All lines below containing "target" are to be listed.

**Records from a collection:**
┄┄┄┄┄┄┄┄┄┄┄┄┄┄┄┄┄┄┄┄
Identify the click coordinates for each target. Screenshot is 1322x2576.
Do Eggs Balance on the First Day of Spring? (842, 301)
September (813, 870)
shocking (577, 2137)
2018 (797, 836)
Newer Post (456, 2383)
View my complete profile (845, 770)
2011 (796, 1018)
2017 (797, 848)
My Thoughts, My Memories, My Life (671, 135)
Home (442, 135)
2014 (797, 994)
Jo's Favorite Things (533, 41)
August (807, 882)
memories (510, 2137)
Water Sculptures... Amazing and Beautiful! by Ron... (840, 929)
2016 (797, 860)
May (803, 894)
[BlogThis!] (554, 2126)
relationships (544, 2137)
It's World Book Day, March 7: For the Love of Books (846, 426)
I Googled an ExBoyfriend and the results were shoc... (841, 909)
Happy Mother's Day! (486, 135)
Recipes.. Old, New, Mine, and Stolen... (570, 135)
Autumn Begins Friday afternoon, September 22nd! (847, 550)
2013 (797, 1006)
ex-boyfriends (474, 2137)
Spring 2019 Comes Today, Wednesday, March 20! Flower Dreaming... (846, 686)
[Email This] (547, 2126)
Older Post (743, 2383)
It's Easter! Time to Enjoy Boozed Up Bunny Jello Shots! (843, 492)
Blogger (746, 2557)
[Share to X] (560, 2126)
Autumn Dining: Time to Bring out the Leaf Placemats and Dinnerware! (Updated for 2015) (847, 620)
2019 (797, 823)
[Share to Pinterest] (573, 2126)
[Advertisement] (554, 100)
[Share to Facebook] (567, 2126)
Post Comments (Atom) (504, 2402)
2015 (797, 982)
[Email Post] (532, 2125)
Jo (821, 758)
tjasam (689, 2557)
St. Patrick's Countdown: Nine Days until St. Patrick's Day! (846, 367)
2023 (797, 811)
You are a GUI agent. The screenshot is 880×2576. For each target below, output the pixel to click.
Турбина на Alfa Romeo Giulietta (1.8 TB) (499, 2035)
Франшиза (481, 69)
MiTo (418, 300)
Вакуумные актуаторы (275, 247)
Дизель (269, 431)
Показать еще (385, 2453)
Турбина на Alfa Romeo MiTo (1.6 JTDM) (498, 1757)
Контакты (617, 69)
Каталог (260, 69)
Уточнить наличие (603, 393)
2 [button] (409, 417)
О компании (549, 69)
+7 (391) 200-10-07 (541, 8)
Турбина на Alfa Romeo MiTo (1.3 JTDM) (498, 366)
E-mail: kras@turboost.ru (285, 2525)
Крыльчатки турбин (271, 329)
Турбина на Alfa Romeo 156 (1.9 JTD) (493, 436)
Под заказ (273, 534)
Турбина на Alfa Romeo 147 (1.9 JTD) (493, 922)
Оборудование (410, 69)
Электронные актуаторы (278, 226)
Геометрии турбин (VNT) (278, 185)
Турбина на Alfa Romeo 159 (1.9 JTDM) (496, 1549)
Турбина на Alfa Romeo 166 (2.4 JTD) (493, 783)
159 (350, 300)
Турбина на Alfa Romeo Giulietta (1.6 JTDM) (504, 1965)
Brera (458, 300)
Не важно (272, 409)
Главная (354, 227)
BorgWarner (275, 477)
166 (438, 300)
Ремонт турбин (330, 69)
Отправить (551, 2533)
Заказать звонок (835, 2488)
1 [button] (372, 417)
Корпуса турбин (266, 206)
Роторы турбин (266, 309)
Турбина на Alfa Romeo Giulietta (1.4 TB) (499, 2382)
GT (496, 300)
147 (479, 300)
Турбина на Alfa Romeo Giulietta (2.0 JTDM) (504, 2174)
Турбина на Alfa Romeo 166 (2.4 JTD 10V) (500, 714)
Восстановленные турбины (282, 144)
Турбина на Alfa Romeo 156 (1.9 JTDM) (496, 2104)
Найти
┄┄┄┄┄┄┄┄┄┄┄┄┄┄┄┄┄┄┄┄
**TASK RESULT:**
Identify the click coordinates for each target. Screenshot is 1322x2576.
You are a GUI agent. The screenshot is 880×2576. For each target below, output the pixel to click.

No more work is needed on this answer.